TASK DIRECTIONS: In the records below, begin at the line containing "Where should I" and end at the line containing "The width and"; quote every line in that span exactly, including both boundary lines, and no others.

RECORD EXCERPTS:
○ ○ ○

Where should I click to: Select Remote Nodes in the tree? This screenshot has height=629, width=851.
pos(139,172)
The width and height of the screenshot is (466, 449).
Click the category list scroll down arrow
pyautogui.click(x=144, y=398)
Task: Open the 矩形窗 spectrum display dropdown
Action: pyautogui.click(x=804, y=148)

○ ○ ○

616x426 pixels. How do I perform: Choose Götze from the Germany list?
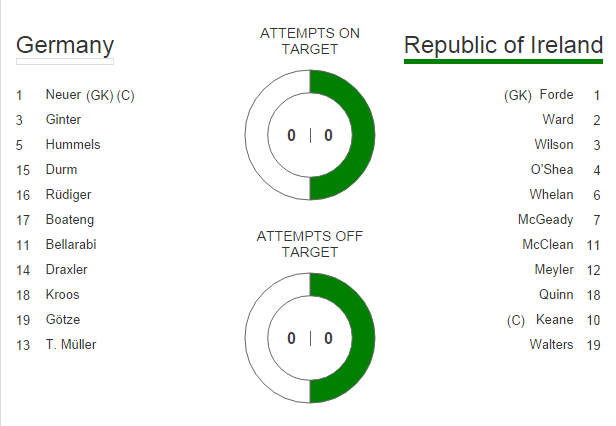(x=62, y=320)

○ ○ ○

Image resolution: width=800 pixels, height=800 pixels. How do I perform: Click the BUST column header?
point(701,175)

○ ○ ○

SOLUTION FOR THIS TASK:
Where should I click to: Select Remote Nodes in the tree? This screenshot has height=629, width=851.
pos(139,172)
The width and height of the screenshot is (466, 449).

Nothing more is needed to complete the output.